§ Assignment:
Your answer should consist of each line below that contains the string "profile".

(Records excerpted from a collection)
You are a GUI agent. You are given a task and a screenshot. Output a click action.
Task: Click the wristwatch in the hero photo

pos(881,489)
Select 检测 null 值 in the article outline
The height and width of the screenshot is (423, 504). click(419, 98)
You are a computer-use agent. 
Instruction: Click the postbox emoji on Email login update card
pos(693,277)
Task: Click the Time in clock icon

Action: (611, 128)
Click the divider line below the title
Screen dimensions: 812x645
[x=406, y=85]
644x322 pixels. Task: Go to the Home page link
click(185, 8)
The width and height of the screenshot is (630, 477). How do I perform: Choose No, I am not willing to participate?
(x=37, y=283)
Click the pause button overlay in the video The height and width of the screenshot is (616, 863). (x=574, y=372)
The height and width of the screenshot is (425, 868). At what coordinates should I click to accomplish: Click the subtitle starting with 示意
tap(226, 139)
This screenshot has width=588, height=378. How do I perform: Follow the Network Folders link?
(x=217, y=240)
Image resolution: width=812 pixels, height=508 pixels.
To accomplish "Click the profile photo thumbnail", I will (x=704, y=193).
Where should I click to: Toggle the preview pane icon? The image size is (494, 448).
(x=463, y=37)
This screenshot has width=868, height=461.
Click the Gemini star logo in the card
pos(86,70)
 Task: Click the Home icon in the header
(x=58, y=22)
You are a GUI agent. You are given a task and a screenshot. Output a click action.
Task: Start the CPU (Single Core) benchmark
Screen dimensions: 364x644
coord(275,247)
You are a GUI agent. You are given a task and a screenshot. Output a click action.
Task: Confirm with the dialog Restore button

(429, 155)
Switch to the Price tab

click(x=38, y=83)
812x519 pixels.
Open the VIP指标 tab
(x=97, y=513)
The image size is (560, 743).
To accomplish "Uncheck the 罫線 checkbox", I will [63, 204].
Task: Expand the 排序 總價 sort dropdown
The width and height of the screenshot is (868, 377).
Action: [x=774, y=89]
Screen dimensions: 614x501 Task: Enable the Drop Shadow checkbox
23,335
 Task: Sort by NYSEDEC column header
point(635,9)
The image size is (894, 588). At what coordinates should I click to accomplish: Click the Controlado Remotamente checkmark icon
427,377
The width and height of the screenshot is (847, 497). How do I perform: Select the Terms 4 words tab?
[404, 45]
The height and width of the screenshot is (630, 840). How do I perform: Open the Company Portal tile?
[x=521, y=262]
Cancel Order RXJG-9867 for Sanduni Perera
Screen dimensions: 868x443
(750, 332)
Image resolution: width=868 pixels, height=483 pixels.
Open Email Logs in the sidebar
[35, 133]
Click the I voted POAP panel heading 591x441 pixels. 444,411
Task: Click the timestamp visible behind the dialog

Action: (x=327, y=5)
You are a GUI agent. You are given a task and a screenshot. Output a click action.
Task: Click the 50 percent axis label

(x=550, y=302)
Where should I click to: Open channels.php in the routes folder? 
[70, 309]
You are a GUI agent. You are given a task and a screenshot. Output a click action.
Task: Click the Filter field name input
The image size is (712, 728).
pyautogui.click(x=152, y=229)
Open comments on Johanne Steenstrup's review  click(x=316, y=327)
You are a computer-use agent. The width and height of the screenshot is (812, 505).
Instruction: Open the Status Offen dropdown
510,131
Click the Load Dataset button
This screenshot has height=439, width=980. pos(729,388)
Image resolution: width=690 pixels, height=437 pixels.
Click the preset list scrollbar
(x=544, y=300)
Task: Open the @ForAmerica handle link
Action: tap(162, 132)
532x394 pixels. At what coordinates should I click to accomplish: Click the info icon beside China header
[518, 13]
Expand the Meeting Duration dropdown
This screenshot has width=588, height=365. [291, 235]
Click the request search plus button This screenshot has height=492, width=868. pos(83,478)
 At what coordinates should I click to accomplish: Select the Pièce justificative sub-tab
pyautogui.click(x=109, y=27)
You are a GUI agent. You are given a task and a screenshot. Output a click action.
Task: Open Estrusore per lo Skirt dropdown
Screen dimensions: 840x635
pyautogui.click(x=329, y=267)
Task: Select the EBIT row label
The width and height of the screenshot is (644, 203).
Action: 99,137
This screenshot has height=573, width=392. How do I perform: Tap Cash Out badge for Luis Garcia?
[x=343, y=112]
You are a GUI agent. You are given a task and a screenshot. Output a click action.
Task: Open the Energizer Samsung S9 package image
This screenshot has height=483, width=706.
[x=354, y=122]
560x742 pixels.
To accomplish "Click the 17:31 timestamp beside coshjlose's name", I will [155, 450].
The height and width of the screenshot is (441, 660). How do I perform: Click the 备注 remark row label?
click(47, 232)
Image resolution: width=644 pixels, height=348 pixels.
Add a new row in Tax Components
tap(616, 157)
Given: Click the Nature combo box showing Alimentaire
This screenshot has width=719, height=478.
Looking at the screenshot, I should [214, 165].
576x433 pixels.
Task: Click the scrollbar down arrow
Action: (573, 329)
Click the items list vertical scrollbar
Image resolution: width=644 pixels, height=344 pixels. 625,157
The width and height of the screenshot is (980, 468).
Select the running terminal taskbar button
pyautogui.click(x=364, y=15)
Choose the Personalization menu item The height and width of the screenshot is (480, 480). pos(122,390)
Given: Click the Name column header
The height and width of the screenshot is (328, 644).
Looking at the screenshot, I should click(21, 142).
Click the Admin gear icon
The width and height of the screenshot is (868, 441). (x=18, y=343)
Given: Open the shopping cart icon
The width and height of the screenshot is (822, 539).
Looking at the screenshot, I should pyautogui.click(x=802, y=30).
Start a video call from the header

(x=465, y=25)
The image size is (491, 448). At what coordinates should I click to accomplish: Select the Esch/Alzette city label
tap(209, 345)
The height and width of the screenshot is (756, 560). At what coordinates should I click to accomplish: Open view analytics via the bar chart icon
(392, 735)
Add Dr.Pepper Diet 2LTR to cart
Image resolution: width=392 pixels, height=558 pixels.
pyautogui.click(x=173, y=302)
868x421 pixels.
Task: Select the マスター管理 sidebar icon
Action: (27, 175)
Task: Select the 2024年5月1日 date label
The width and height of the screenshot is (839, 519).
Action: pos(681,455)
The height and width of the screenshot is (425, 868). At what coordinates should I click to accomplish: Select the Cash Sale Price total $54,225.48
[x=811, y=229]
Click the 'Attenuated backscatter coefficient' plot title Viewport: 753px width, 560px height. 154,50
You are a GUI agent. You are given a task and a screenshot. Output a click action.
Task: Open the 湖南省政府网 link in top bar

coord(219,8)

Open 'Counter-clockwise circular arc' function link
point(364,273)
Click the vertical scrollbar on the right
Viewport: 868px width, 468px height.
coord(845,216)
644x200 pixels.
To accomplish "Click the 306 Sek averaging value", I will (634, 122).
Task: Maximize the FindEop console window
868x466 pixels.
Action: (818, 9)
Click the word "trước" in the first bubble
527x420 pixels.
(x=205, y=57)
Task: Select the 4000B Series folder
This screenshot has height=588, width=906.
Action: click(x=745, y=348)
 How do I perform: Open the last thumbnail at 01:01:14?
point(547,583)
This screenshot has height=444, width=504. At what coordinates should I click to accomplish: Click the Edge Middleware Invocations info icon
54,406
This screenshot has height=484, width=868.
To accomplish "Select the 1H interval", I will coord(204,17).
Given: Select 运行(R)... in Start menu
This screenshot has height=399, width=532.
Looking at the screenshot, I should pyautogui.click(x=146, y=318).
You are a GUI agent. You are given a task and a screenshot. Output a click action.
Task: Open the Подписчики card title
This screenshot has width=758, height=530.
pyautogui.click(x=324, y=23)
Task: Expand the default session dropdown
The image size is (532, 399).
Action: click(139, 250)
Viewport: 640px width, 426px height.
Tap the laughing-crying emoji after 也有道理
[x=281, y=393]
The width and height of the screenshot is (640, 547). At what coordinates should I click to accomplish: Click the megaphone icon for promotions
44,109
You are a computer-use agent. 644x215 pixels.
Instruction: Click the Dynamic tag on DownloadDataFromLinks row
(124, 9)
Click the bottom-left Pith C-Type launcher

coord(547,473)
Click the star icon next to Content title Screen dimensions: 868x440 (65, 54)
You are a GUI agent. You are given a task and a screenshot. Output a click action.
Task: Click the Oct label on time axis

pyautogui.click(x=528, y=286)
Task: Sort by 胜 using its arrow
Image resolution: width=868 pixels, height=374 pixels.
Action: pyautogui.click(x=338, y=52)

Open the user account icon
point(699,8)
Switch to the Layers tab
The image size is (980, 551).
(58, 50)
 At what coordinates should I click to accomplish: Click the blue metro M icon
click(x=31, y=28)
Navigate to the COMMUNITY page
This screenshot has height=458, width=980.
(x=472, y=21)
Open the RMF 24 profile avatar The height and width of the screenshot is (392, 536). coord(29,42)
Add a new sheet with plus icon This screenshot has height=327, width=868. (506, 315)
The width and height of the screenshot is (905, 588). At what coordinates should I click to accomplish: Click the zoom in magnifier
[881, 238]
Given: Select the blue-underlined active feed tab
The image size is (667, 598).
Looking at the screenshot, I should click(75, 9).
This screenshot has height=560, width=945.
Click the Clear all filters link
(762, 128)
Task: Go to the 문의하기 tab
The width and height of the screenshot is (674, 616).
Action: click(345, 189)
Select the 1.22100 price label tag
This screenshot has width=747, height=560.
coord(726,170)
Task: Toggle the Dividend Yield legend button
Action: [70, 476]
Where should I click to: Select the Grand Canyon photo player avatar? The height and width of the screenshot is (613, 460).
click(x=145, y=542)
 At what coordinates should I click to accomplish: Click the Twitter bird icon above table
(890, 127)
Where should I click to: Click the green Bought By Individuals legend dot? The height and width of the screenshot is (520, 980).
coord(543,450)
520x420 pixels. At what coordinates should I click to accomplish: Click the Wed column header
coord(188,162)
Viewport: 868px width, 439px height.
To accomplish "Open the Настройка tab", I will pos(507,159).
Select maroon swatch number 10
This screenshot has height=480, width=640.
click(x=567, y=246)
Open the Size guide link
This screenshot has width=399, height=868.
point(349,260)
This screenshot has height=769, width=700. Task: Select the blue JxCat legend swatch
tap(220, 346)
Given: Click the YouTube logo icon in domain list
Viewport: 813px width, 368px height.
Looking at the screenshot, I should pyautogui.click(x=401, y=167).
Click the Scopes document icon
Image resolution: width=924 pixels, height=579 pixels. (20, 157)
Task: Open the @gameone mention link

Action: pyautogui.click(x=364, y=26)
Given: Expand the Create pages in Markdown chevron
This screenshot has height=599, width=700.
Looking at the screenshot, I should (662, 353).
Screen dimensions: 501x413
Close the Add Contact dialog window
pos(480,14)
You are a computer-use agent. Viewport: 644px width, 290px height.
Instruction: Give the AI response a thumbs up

§ Result of this exercise:
To accomplish "Click the profile photo thumbnail", I will (x=704, y=193).
Open the RMF 24 profile avatar The height and width of the screenshot is (392, 536). coord(29,42)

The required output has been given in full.